Below is the list of property gatherers that are available for extraction by default. If you would like to know what a property gatherer that is not listed does, you can test it by following these steps:

  1. Click the Choose visible properties button in the Selection panel at the bottom of the screen.
  2. Deselect all items by clicking twice on Select all and select the one you would like to test and press OK.
  3. Now select some elements on the web page and the chosen property of the selected elements will be shown.


ID_{Table Name}

Finds the closest element that has been extracted or updated in {Table Name} and that has a one-to-many relationship to the currently extracted element and gets the Id of the row to which it has been extracted or updated.

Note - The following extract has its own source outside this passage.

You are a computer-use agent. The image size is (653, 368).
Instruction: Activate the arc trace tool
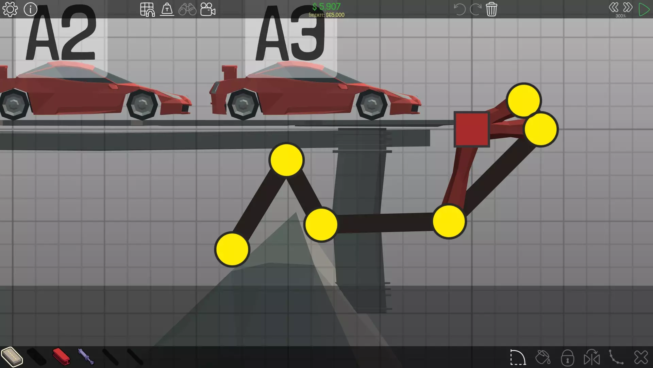(518, 358)
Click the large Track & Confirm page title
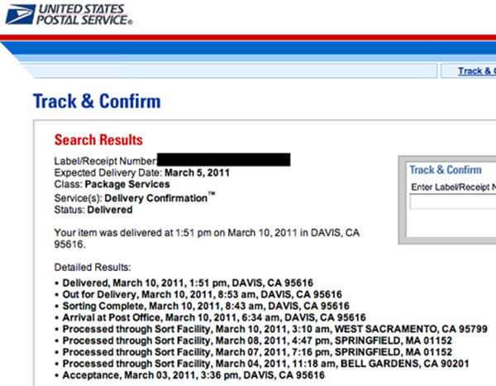This screenshot has width=496, height=386. click(x=97, y=101)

If the current document is one of the visited documents of a Navigate Each action and the previous element has been extracted from the parent document that contains the links, the matching element will be either the visited link or the element that is closest to the link.

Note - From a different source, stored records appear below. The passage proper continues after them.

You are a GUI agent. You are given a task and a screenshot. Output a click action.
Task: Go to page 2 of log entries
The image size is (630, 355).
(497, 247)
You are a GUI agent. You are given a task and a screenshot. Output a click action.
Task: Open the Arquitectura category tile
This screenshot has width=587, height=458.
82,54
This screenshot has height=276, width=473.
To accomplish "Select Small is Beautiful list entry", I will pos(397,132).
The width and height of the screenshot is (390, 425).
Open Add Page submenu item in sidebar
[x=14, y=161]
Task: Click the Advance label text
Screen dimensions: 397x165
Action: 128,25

This is possible because Helium Scraper stores extracted elements together with information about updates made by the Extract action to the database in the Virtual Tree, which exists during the whole current extraction process.

JS_MailTo

Gets the email from an A element when the href attribute starts with mailto. These are the links that when clicked, take you to the default email application with a blank, ready to be sent email.

Link

Gets the href attribute of an HTML element, which contains destination URL of a link.

OuterHTML

Gets the HTML code of the element.

SingleLineInnerText

Gets the inner text of an element, but with new lines replaced by spaces.

SrcAttribute

Gets the src attribute of an HTML element. The src element contains the URL in an image element. This is the property you would usually use when downloading pictures.

Text

Gets the text of the element after removing any leading and trailing whitespace characters. To get the non-trimmed text use the InnerText gatherer (note that InnerText is not an extraction gatherer by default).

Url

Gets the URL of the web page in which the element is located. This implies the Url will be the same for every element in the web page.

Value

In an INPUT element, such as a text box, contains its current value.